→ **SELECTED EXCERPT**:
· · · · ·
This leaves the electorate cold. The art of politics is forcing your opponent into a defensive posture (as Ronald Reagan once put it, “When you’re explaining, you’re losing”). If Labour had spent the past few weeks campaigning for a hike on capital gains tax to solve the care crisis, its MPs could have asked why the Tories weren’t expecting the wealthy to pay up rather than shifting the burden on to low-paid checkout assistants, nurses and care workers.
When Labour lost the Hartlepool byelection in May, some shadow cabinet members snapped. One veteran of the New Labour era sharply told the leader: “People knew what Blair stood for, and, whatever you think about Corbyn, they knew what he stood for, but people don’t know what you stand for.” Starmer’s lack of vision was evident throughout the pandemic. There were countless stories the opposition could have told about how the Tories got it wrong, from putting business interests ahead of people’s wellbeing – and damaging the economy anyway – to presiding over one of the worst death tolls in Europe. Instead, they ended up quibbling with the details here and there, sometimes after the event itself.
· · · · ·
→ **DATA LISTING**:
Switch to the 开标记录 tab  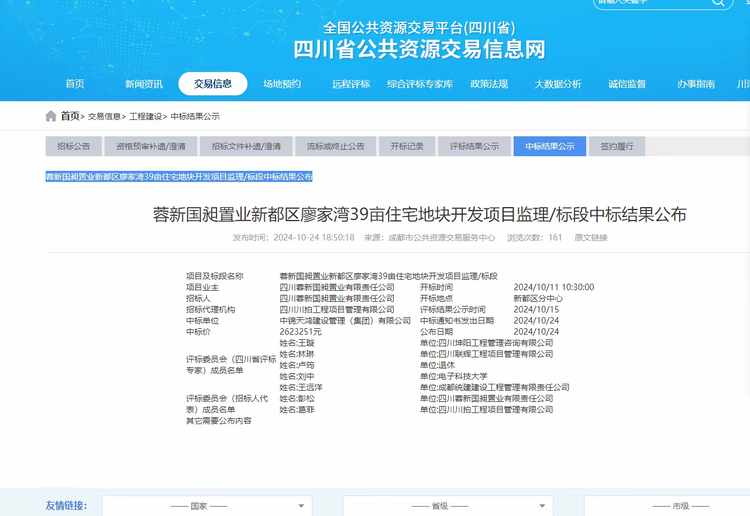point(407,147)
· · · · ·
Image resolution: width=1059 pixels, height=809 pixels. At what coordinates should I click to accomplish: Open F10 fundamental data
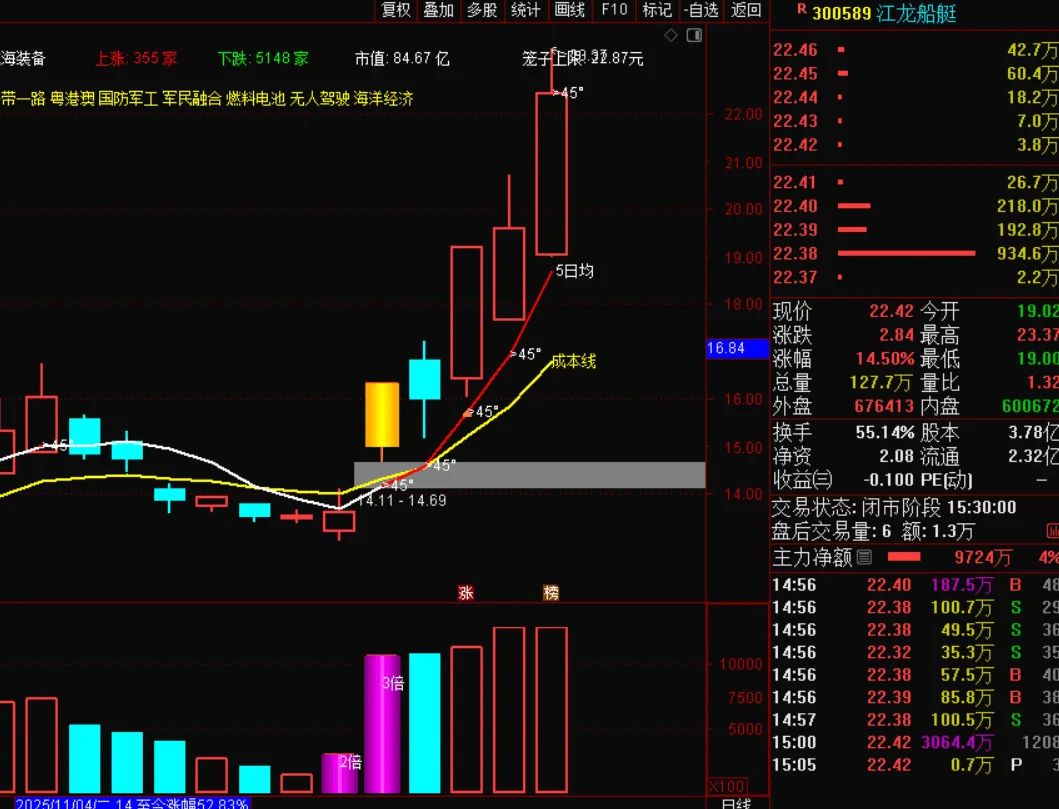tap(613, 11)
· · · · ·
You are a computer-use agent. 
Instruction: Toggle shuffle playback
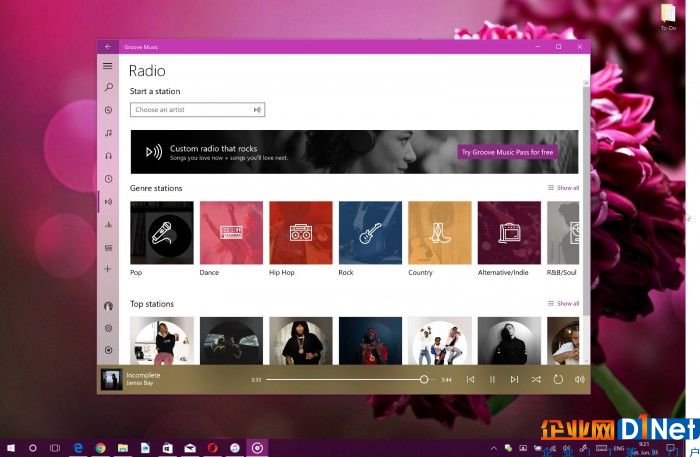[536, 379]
· · · · ·
→ **INSTRUCTIONS TO FOLLOW**: Can you carry on the commentary about Labour and Starmer's leadership from the point where it stops? None of the items are required here.

→ **RESPONSE BELOW**:
This approach led many voters to conclude things would not have been any better under Labour, who offered only opposition for opposition’s sake. The same risk applies to social care. While prime minister’s questions is largely tedious theatre watched mostly by journalists, it can at least supply killer lines against the government, which are potential fodder for 10 O’Clock news clips: something Tony Blair in the 1990s could do to devastating effect. Instead, Starmer’s plodding, lawyerly approach, forensic as it may be, deals few blows to the Conservatives – as many of his own allies concede.
To remedy this lack of vision, Starmer has hired the former pollster Deborah Mattinson as his head of strategy. At a shadow cabinet away-day this Monday, she offered a useful presentation examining in granular detail the demographic groups Labour will need to win over. One group was defined as “Hero Labour” – voters who suffered from housing and job insecurity but had defected to the Tories, and whom Labour should present with a “real clear offer”. But Starmer’s allies acknowledge something is missing: the party leadership cannot name even five things that it believes in. Although some 200 policies have been announced since Starmer’s election, Mattinson’s polling found only one that resonated with voters: the pledge to “make, buy and sell more in Britain”, a repackaging of a Corbyn-era policy.
Starmer’s advisers are now talking of using party conference as an opportunity for a major relaunch: a dangerously counterproductive way to raise people’s expectations. Meanwhile some of Starmer’s MPs are aggressively pushing for leadership election rules to be changed to give them the whip hand, preventing a leftwing MP from succeeding him. These factional attacks on the left are precisely the problem.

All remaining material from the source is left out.